Strong muscle resistance is “Yes” and weak is “No.” I touch a leaf on a plant and ask: “Are you readyto come in tomorrow?” Strong response. Then I ask again: “Do you want to come in tomorrow?” Strong response. Then a third time I ask: “Would you rather stay for a few more days?” Weak response. The answer to the first two inquiries is “Yes!” and to the third is “No!” so I mark that plant for harvest and write down the number of its bed on a list for the morning’s harvest. If on the contrary, the answers are “No,” No,” and “Yes,” then I leave the plant for a later day.
The crew starts at about 5 a.m., donning warm clothes and gloves. With head lamps on and clippers in hand, we take the whole plant, full branch by full branch. That is, unless it’s a very small plant and then we just cut and hang the whole thing. The stalk is left in the bed until springtime.
Some farmers cut just the top 10 to 12 inches off each branch and leave the rest to mature for another week or two. We don’t do that because it’s difficult to keep track of two cuttings at different times to report to Metrc.
We usually cut about 20 plants on each harvest day and cut for three days in a row. To transport them to the barn we use a 6×12 foot trailer, which I hook up to the car and park next to the garden gate the night prior.
When we arrive at the garden in the morning, we split into two teams. One goes around to the designated plants and cuts away the trellises by clipping the nylon zip ties and pulling away the horizontal bamboo sticks. The other crew picks the plants closest to the garden gate, cuts away the trellises and proceeds to harvest the whole plant. When the first crew is finished cutting away the trellises on the designated 20 plants, they switch over to harvesting also.
Transporting the Harvest
We have 20 clean blue tarps, one for each plant. In the dark, the tarp is laid on the ground next to the chosen plant with the cut branches gently laid on the tarp. When finished, we use carabiners to hook the tarp grommets together to make a large pouch. For legal growers, the carabiner is the place to attach the blue Metrc tag, which must stay with each plant until it becomes a batch.
The tarp is carried to the trailer, and when full, we drive the trailer to the back of the barn, unload and go back for more. To prevent any crushing of the plants, we are careful not to pile them up too high in the trailer.
The carabiner holding the tarp together also easily goes over the hook on the scale for weighing the whole wet plant, required for legal California cultivators.

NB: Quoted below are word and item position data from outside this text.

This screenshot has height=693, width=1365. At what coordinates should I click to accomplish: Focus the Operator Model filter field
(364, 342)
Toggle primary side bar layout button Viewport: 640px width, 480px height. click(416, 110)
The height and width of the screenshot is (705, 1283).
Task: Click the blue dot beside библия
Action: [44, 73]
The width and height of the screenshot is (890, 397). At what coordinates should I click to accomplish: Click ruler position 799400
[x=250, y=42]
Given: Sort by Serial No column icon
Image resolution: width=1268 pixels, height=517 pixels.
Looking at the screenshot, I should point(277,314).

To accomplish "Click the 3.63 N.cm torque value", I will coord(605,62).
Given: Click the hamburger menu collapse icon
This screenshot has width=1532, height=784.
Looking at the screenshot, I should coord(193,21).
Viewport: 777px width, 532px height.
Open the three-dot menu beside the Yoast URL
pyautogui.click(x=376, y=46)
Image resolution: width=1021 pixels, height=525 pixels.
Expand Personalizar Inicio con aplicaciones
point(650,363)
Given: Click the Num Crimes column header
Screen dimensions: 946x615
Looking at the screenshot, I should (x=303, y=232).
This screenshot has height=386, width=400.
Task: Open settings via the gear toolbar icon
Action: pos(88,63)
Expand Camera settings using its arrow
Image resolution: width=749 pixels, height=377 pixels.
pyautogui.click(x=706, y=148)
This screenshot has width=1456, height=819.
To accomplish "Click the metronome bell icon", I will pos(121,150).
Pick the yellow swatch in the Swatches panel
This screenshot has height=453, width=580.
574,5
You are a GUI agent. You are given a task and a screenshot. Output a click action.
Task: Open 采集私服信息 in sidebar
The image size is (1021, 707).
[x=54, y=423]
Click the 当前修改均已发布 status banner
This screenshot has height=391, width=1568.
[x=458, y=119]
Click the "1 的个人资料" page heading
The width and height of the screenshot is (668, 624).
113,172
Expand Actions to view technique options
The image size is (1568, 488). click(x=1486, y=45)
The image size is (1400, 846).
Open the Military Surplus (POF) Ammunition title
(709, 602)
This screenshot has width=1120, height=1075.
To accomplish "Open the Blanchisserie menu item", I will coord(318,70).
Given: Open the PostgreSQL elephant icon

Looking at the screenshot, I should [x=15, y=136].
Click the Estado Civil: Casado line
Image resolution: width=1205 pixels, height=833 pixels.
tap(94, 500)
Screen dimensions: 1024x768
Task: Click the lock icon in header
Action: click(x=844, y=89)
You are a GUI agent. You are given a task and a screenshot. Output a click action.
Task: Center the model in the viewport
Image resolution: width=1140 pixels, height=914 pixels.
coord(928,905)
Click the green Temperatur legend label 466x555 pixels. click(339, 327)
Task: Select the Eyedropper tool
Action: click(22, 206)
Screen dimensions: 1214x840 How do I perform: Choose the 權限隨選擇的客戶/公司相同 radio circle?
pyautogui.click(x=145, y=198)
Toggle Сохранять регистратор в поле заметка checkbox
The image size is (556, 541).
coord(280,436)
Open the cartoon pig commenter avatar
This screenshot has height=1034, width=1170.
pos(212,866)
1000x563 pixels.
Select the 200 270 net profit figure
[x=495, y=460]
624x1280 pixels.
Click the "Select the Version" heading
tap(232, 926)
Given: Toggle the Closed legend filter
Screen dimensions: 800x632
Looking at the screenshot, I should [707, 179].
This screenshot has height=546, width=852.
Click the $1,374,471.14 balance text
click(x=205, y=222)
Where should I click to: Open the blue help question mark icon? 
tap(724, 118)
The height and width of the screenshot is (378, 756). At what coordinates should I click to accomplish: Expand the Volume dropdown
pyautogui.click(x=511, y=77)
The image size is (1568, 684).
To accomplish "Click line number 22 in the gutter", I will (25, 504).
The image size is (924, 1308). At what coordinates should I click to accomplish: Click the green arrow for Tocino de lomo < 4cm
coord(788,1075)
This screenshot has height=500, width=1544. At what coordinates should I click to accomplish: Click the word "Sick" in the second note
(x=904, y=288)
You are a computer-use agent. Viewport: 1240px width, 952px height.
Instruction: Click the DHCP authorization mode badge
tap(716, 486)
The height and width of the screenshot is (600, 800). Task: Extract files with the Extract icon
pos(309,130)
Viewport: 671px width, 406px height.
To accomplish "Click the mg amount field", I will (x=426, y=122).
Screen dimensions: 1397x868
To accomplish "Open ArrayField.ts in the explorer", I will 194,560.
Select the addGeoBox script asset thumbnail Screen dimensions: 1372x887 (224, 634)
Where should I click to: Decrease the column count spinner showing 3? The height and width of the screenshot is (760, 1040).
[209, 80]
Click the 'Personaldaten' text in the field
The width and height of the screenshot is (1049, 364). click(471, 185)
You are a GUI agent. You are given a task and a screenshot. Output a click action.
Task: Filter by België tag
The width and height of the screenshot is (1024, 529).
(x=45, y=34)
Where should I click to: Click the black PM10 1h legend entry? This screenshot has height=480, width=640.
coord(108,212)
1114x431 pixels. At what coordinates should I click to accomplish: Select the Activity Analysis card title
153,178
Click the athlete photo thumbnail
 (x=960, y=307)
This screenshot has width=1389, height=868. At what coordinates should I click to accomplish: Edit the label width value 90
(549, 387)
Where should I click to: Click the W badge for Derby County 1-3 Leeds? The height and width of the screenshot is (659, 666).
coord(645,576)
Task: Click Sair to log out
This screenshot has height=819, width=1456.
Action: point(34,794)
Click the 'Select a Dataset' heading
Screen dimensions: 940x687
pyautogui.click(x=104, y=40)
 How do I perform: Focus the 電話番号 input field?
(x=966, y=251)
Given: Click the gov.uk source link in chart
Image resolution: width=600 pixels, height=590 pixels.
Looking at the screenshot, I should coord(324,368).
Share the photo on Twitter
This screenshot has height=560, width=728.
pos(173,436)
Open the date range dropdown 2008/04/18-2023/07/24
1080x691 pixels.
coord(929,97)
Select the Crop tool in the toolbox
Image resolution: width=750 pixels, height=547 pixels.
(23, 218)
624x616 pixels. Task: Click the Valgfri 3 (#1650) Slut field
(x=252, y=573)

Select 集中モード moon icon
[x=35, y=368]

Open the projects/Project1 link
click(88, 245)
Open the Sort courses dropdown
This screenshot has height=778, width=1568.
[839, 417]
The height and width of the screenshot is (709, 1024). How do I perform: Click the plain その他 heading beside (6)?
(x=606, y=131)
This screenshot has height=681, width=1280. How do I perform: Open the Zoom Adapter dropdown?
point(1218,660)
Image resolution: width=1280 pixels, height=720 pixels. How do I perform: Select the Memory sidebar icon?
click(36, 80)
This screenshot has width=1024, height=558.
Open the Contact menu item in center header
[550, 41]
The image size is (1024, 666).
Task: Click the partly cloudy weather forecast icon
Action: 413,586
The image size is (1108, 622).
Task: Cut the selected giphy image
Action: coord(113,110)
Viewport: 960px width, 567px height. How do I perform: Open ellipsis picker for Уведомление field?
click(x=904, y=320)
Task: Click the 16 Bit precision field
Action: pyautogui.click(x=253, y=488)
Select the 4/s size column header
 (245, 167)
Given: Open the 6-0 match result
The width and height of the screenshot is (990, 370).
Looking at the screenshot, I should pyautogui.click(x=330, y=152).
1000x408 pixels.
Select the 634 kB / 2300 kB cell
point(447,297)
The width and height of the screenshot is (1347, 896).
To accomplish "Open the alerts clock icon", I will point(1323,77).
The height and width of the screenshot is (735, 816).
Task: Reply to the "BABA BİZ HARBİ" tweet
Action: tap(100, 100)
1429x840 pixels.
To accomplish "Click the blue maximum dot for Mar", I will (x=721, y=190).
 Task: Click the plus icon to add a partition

We attach a 4×6 beam between two trees, hang the scale in the middle and use a small ladder to reach the scale. Besides the weight, we note the Metrc number, the bed number, and the cultivar of each plant.
After weighing, the tarp is carried into the barn and the plants are hung on nylon netting hung from the ceiling, and the blue Metrc tag is attached to the netting.
By the time the last plant is in the barn, the sun is just starting to come up and we head to the house for a hearty breakfast of pancakes or cheese omelets. After breakfast, we return to the garden and gather up the bamboo trellis sticks to save for next year.